Faute d'autorégulation efficace, la très grande
liberté dont jouissent les universitaires devrait s'accompagner,
selon lui, d'un droit de regard extérieur, " exercé
par exemple par le ministère ".
Ces
aspects du débat n'ont pas particulièrement retenu l'attention
de Michel Maffesoli qui, seul ou presque dans l'arène, " persiste
et signe ". " Quand on accepte la soutenance d'une
thèse, c'est qu'elle est discutable ", dit-il.
Il n'en démord pas : certes, " pour
un tiers de la thèse, on voit pointer l'oreille de l'astrologue ",
mais la prétention de celle-ci à présenter
sa discipline comme une science et les " dérapages "
du chapitre 6 consacré aux médias ont fait l'objet de
critiques lors de la soutenance.

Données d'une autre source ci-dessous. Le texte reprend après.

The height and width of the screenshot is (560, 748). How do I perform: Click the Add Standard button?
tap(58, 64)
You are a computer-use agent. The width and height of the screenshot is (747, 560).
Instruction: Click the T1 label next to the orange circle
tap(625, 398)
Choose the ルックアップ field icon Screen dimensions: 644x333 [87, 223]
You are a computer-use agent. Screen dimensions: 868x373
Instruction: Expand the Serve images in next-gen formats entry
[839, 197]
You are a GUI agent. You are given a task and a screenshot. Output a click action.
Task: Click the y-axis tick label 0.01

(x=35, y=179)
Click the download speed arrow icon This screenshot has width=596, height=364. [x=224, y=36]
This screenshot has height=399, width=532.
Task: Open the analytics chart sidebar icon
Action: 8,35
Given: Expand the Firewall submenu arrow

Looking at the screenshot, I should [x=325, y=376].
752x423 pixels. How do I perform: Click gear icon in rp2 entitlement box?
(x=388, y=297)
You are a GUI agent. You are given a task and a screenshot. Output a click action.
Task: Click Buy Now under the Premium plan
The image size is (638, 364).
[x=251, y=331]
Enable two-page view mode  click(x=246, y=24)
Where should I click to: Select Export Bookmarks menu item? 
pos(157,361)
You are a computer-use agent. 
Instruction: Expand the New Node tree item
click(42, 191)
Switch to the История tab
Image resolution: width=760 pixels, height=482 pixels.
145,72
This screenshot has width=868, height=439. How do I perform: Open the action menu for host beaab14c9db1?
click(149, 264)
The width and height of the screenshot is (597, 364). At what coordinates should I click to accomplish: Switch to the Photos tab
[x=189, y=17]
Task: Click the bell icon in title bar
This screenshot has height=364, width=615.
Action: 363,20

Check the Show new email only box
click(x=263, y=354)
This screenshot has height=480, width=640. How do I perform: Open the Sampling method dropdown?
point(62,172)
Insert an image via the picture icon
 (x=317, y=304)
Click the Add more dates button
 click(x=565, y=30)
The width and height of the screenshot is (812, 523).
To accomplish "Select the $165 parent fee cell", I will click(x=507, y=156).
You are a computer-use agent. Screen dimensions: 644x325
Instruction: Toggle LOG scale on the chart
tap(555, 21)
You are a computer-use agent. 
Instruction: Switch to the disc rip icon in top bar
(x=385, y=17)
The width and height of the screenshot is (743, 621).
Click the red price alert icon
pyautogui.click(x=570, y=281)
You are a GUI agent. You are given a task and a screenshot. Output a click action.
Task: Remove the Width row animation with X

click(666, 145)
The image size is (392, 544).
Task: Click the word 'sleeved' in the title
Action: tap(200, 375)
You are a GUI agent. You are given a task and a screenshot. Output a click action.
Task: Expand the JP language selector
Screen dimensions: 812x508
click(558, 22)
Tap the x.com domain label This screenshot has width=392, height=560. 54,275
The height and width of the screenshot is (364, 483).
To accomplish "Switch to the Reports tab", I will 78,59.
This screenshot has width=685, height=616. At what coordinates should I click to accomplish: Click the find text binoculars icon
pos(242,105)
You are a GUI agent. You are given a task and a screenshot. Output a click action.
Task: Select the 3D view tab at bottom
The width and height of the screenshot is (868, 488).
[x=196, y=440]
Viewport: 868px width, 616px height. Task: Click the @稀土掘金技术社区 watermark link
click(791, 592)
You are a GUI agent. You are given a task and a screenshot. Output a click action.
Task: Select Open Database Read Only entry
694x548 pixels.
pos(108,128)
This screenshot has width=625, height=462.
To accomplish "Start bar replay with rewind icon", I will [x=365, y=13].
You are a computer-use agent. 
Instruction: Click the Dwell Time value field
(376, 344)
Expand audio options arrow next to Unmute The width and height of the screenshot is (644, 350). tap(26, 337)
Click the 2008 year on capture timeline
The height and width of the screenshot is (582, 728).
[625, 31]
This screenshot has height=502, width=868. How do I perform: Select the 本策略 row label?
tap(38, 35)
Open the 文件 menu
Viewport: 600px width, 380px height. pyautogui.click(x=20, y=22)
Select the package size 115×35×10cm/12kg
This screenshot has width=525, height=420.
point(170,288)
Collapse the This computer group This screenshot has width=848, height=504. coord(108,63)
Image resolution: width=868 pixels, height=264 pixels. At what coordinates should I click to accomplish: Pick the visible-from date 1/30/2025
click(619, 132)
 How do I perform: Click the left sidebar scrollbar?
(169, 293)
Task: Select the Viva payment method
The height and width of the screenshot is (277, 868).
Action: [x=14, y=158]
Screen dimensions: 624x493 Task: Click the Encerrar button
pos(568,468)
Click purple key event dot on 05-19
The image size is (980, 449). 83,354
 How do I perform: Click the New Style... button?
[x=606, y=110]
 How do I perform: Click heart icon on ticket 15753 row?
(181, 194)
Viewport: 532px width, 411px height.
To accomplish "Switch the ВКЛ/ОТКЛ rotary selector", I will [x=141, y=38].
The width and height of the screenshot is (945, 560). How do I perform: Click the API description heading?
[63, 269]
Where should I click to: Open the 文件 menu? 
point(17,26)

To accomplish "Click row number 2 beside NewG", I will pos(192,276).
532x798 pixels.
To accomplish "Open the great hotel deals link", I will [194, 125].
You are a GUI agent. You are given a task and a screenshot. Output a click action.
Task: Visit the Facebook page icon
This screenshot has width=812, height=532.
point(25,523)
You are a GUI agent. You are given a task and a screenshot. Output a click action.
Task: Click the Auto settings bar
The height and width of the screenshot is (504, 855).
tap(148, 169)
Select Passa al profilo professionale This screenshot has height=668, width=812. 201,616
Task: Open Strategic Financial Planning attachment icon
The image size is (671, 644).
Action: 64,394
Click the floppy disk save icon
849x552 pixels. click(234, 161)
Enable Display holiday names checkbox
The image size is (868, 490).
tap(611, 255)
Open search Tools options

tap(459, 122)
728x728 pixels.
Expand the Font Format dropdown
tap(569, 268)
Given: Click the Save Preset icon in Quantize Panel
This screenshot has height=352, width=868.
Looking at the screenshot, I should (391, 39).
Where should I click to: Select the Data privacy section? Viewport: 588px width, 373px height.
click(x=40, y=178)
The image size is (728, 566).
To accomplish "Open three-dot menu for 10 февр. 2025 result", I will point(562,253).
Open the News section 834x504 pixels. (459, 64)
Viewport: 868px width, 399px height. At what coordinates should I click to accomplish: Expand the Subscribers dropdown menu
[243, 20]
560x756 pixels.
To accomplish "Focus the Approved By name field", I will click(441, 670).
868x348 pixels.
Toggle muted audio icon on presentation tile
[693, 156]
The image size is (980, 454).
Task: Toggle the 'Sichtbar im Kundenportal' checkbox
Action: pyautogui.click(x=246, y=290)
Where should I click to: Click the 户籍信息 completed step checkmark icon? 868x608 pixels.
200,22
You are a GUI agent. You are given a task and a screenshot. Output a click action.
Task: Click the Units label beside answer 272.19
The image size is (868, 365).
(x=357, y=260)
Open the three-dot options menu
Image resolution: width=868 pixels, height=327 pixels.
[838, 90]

Rasséréné lorsqu'un
collègue s'insurge contre l'institution d'un " tribunal
de la pensée " dont il ferait les frais, il est
plus mal à l'aise quand on le somme de préciser ce que
ces 900 et quelques pages ont pu apporter à la sociologie.
Et se borne finalement à constater le fossé qui le sépare
des sceptiques envers son approche " compréhensive " : " Nous
n'avons pas lu la même thèse. "
Ce
constat ne décourage, pas Philippe Cibois, secrétaire
général de l'ASES, pour qui l'" affaire "
aura finalement été positive pour la discipline.
" Ce qu'on attend de nous, conclut-il, c'est de
définir des normes objectives de ce. qu'est un travail sociologique.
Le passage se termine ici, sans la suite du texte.